## What is being asked
Could you write out the records below exactly, without omitting a line?

(Beginning of Exercise material)

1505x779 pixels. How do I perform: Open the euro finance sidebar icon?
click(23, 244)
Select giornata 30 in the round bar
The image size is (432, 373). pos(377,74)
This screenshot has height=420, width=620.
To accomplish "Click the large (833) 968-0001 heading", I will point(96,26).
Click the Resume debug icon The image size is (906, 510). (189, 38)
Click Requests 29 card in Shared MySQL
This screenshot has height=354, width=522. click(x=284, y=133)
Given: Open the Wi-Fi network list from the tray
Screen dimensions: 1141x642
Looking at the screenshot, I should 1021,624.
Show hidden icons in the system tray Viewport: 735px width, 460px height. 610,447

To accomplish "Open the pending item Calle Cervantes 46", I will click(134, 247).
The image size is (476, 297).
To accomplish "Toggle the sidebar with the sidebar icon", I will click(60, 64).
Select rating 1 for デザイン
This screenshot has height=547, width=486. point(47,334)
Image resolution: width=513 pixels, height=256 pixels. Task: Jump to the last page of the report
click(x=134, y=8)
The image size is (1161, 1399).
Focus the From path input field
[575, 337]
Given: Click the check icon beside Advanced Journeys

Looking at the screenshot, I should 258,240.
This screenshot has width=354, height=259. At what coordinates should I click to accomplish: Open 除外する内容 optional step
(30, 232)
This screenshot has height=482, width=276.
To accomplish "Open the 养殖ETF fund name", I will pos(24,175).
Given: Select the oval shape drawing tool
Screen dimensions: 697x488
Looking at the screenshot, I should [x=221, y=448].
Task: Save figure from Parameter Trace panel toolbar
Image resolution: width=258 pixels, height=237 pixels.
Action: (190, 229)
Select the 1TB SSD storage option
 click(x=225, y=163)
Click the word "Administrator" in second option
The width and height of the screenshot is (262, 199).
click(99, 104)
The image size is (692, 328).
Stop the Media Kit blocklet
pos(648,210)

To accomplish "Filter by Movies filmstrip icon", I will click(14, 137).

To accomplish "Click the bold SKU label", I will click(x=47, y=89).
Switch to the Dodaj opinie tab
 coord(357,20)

(End of Exercise material)

## Answer to the exercise
1505x779 pixels. How do I perform: Open the euro finance sidebar icon?
click(23, 244)
Select giornata 30 in the round bar
The image size is (432, 373). pos(377,74)
This screenshot has height=420, width=620.
To accomplish "Click the large (833) 968-0001 heading", I will point(96,26).
Click the Resume debug icon The image size is (906, 510). (189, 38)
Click Requests 29 card in Shared MySQL
This screenshot has height=354, width=522. click(x=284, y=133)
Given: Open the Wi-Fi network list from the tray
Screen dimensions: 1141x642
Looking at the screenshot, I should 1021,624.
Show hidden icons in the system tray Viewport: 735px width, 460px height. 610,447

To accomplish "Open the pending item Calle Cervantes 46", I will click(134, 247).
The image size is (476, 297).
To accomplish "Toggle the sidebar with the sidebar icon", I will click(60, 64).
Select rating 1 for デザイン
This screenshot has height=547, width=486. point(47,334)
Image resolution: width=513 pixels, height=256 pixels. Task: Jump to the last page of the report
click(x=134, y=8)
The image size is (1161, 1399).
Focus the From path input field
[575, 337]
Given: Click the check icon beside Advanced Journeys

Looking at the screenshot, I should 258,240.
This screenshot has width=354, height=259. At what coordinates should I click to accomplish: Open 除外する内容 optional step
(30, 232)
This screenshot has height=482, width=276.
To accomplish "Open the 养殖ETF fund name", I will pos(24,175).
Given: Select the oval shape drawing tool
Screen dimensions: 697x488
Looking at the screenshot, I should [x=221, y=448].
Task: Save figure from Parameter Trace panel toolbar
Image resolution: width=258 pixels, height=237 pixels.
Action: (190, 229)
Select the 1TB SSD storage option
 click(x=225, y=163)
Click the word "Administrator" in second option
The width and height of the screenshot is (262, 199).
click(99, 104)
The image size is (692, 328).
Stop the Media Kit blocklet
pos(648,210)

To accomplish "Filter by Movies filmstrip icon", I will click(14, 137).

To accomplish "Click the bold SKU label", I will click(x=47, y=89).
Switch to the Dodaj opinie tab
 coord(357,20)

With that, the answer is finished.